Fig. 6. Drugs derived from snake venoms in clinical or preclinical trials.

a | Anfibatide (blue cartoon) is a snake C-type lectin-like protein that is predicted to bind to platelet glycoprotein Ib α-chain GPIbα (orange surface)¹²⁴ at a site that partially overlaps with the GPIbα–von Willebrand factor binding surface (PDB ID: 1SQ0), thus inhibiting the association of von Willebrand factor and consequently platelet aggregation. Anfibatide is a promising anticoagulation candidate that has passed phase I clinical trials. b | Crotamine is an amphipathic and highly basic defensin that penetrates cells and is resistant to proteolysis. Crotamine exhibits antiproliferative, antinociceptive and analgesic activity in vivo upon oral administration. Cationic residues are shown as sticks and the disulfide bonds are shown in yellow. c | Dendroaspis natriuretic peptide (DNP) from the eastern green mamba (ochre tube with the disulfide bond in yellow) bound to the dimeric particulate guanylyl cyclase A receptor (shown as a lime surface and a green transparent cartoon) (PDB ID: 7BRI).
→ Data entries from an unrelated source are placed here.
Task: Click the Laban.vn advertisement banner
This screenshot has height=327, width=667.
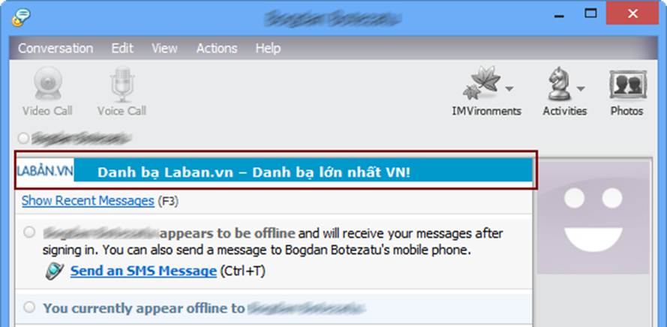Action: tap(275, 173)
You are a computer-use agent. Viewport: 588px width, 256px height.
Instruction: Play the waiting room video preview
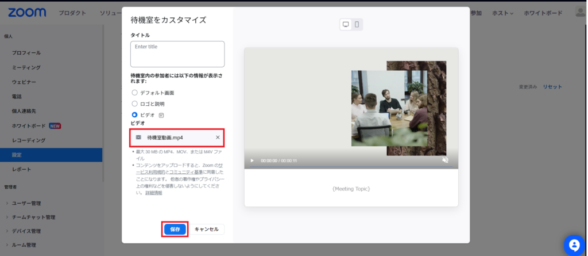tap(252, 161)
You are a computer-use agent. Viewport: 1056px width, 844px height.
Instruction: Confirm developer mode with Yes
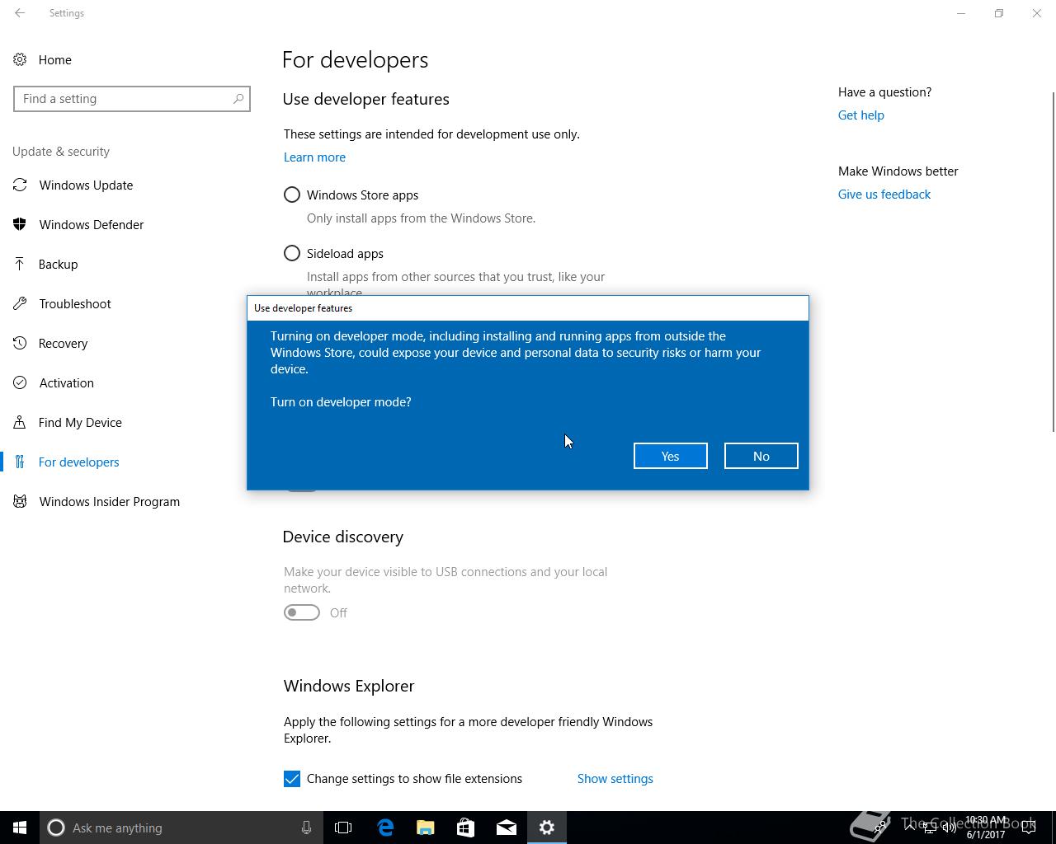pos(671,456)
Cenderitide is a natriuretic peptide chimaera resulting from the fusion of human C-type natriuretic peptide (CNP) to DNP and co-activates both DNP and CNP transmembrane receptors. d | The three-finger toxins mambalgin-1 and mambalgin-2 bind to the acid-sensing ion channels 1a and 1b, locking the channels in the closed state and impairing their function, with an analgesic effect as potent as that of morphine but with much lower toxicity in rodents. The complex of mambalgin-1 (green) with the transmembrane (light yellow) acid-sensing ion channel 1a (violet) is shown (PDB ID: 7CFT). The mambalgins are promising scaffolds for the development of a new generation of analgesics.